The argument of Waggoner and the SG in support is that baking a high-end wedding cake is the creation of a work of art, i.e., constitutionally protected expression. When the state tells the cakeshop that it must sell the cake already on the shelf the state does not compel expression. The act of selling is not expression. However, according to this argument, if the baker has to bake a new cake, that's now creation of a work of art, i.e., constitutionally protected expression.

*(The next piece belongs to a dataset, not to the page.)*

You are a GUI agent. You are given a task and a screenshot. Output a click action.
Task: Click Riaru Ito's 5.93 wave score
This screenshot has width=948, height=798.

Does that make any sense? It might make sense if, at the time that the baker made the cake now on the shelf he had one set of beliefs that were expressed by the baking of that cake but he has since changed his beliefs so that now baking an identical cake expresses views he does not hold. But that's plainly untrue. The baker would be perfectly happy to bake a new identical cake for an opposite-sex couple's wedding. That tells us that--even assuming that there is some sort of protected expression involved in the baking of a high-end wedding cake--there is nothing about the act of creating the cake that expresses a message inconsistent with the baker's beliefs. The only thing that makes the creation of a new cake objectionable to the baker is the fact that it will be used for a same-sex commitment ceremony. But that's true of the off-the-shelf cake too, and yet Waggoner conceded that the baker could be legally obligated to sell that one without any infringement on the baker's free speech.

So the difference between custom and off-the-shelf cakes doesn't do any of the work that Waggoner and SG Francisco seem to think it does.

Objection 3: The example proves too much

In any event, even though SG Francisco endorsed the distinction between custom goods and off-the-shelf goods (in answering a question from Justice Kennedy about whether the baker could put a sign in his window saying he does not bake cakes for gay weddings), his example does not actually rely on the distinction. Recall that the Solicitor General thinks that an African American sculptor should be able to refuse to sculpt a cross for a Klan ceremony (presumably a cross-burning). The power of this example, such as it is, doesn't seem to have anything to do with the fact that sculpting is an art form or that the cross is custom made.

Suppose that the sculptor happened to have already sculpted a cross and had it for sale in his shop. Wouldn't he be equally horrified when the Klansmen came into the shop to purchase it for their cross-burning? Or suppose that a group of klansmen came into a linen store owned by an African American merchant. The klansmen want to purchase thirty white sheets to use at their next rally. Isn't the merchant's objection to selling them those sheets just as powerful as the objection of the sculptor in the SG's hypothetical example?

In each case, the real objection of the merchant is that he does not want to be implicated in the hateful message of the Klan. That's an objection worth vindicating, but as noted above, one can vindicate it without any necessary implications for the Masterpiece Cakeshop case, because anti-discrimination law doesn't protect the Klan. At least not yet.